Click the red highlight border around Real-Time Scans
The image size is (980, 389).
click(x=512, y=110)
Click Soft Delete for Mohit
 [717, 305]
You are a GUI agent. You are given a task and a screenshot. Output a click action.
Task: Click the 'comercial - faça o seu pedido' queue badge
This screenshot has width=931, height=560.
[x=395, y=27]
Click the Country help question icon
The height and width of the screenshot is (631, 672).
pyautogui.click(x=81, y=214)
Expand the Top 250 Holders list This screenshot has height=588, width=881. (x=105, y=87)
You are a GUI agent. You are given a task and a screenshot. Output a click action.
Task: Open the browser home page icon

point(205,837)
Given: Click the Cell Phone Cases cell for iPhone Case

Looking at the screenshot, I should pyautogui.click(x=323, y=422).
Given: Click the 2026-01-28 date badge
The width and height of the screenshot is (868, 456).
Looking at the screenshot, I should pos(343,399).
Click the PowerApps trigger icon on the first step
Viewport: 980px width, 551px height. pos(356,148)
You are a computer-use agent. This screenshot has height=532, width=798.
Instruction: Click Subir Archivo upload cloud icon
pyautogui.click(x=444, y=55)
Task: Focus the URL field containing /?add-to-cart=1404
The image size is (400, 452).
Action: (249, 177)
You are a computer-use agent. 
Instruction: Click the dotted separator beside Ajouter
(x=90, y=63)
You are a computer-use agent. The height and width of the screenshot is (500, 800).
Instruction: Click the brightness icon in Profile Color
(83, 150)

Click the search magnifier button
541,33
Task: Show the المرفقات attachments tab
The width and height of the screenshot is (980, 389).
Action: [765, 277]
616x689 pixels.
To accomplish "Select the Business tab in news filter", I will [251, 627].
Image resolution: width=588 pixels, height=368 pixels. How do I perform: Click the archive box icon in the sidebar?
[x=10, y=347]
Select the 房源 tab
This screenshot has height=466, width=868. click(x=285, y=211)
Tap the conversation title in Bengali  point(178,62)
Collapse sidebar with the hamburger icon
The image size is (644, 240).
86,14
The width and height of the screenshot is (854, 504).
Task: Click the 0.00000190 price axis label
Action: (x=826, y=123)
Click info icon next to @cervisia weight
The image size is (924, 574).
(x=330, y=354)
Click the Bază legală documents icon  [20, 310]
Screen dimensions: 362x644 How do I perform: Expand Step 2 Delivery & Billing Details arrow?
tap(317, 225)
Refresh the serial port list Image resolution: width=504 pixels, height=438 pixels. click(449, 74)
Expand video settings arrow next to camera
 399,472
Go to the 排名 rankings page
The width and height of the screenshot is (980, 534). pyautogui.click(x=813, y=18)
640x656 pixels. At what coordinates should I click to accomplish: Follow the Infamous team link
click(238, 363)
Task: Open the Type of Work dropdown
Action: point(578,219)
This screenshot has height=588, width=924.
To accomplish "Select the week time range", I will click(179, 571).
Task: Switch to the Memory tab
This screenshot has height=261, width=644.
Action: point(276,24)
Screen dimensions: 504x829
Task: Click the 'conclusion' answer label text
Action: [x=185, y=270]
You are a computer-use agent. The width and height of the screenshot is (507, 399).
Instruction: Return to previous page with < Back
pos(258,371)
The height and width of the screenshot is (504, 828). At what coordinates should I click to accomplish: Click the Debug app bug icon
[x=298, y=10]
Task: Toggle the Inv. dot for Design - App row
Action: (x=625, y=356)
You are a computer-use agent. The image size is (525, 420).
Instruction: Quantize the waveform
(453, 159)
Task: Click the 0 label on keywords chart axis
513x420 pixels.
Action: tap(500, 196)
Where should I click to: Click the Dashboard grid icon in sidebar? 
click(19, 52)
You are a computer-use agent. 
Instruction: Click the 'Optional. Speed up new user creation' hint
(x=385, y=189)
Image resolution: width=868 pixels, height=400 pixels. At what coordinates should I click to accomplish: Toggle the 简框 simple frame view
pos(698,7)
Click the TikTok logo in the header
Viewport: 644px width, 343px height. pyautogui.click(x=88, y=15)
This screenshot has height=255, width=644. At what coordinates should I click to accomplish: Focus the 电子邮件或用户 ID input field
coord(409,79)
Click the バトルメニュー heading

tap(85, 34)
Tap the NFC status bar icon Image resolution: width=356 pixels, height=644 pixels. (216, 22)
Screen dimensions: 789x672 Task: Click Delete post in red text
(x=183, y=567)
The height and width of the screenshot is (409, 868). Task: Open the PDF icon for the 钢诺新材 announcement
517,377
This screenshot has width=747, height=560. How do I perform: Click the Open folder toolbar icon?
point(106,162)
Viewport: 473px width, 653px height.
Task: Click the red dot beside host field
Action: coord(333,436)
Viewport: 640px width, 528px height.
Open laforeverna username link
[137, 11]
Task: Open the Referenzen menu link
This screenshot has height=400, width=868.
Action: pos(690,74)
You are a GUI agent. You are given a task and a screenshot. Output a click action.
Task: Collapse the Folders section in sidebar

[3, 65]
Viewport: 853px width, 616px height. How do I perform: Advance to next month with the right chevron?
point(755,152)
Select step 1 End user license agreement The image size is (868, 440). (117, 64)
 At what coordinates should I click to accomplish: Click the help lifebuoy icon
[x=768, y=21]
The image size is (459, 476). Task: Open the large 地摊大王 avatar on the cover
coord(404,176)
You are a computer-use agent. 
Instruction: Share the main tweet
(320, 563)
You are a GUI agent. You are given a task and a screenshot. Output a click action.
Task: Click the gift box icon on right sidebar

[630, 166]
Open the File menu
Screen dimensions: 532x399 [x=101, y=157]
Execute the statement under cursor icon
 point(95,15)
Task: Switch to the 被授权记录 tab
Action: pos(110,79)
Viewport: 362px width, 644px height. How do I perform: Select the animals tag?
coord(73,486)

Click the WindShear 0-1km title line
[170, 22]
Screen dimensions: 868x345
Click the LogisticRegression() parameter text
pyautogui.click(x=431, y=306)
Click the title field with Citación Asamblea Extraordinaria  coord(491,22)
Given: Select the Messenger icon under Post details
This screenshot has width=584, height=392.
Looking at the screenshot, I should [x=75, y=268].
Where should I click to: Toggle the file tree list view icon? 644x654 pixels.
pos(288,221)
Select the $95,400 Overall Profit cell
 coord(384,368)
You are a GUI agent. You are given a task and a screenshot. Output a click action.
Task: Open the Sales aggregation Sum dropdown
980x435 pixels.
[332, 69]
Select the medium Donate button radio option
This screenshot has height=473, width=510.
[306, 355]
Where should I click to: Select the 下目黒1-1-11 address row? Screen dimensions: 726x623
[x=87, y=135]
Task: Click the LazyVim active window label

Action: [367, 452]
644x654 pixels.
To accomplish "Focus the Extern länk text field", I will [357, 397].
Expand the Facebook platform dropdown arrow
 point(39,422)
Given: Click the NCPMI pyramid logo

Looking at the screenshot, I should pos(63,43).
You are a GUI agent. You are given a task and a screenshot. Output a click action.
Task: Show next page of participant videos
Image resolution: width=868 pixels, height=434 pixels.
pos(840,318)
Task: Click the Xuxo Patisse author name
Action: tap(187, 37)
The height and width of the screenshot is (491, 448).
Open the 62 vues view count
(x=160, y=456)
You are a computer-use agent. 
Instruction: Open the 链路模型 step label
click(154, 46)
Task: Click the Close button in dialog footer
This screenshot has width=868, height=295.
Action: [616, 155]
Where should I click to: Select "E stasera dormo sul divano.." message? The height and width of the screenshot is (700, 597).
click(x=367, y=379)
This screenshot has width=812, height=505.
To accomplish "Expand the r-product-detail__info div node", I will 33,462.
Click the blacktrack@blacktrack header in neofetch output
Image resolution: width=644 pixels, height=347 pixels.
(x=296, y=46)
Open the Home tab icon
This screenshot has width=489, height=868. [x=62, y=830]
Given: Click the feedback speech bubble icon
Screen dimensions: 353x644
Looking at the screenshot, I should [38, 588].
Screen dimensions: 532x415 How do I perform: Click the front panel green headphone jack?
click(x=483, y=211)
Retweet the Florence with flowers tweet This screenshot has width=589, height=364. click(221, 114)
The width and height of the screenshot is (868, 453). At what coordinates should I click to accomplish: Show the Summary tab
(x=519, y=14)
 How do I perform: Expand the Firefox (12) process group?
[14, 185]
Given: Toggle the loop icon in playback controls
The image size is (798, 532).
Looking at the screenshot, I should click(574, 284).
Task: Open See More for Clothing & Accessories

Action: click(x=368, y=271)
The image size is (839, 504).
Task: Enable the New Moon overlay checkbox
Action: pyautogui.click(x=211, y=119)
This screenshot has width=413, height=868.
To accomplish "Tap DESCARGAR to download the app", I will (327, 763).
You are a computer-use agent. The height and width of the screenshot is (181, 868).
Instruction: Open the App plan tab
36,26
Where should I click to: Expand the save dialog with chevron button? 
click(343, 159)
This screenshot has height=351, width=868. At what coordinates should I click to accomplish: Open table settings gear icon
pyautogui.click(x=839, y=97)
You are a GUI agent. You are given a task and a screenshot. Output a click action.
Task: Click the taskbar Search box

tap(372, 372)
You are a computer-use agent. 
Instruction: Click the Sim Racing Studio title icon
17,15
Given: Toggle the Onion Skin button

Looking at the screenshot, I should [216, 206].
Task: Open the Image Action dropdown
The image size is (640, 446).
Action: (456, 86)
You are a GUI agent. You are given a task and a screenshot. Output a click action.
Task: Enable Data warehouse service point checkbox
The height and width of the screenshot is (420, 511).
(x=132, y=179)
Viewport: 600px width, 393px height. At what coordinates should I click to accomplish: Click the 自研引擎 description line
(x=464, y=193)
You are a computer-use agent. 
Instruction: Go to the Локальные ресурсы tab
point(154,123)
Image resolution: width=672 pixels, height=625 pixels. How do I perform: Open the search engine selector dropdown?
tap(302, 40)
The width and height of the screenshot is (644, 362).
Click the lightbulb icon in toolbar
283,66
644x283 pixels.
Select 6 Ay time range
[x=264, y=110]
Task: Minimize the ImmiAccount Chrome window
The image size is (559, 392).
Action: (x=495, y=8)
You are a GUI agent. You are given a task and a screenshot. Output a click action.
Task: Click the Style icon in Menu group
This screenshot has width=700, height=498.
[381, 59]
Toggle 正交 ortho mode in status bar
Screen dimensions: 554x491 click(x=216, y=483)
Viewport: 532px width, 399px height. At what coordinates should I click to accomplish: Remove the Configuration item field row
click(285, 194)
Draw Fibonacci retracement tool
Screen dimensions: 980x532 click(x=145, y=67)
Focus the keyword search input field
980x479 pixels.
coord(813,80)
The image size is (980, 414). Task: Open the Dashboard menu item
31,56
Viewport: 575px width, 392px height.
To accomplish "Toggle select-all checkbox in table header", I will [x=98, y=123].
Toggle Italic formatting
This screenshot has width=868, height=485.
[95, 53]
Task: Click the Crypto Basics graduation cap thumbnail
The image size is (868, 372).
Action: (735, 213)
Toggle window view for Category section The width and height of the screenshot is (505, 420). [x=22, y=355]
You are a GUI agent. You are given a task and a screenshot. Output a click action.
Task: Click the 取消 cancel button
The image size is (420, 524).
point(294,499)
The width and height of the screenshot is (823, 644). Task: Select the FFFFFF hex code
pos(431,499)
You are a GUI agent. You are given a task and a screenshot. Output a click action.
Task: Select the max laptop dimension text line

____________

Assigned task - Scan the listing for the string "badge" and copy every line that carries it.

Written reply -
Task: Click the 'comercial - faça o seu pedido' queue badge
Given: Click the 2026-01-28 date badge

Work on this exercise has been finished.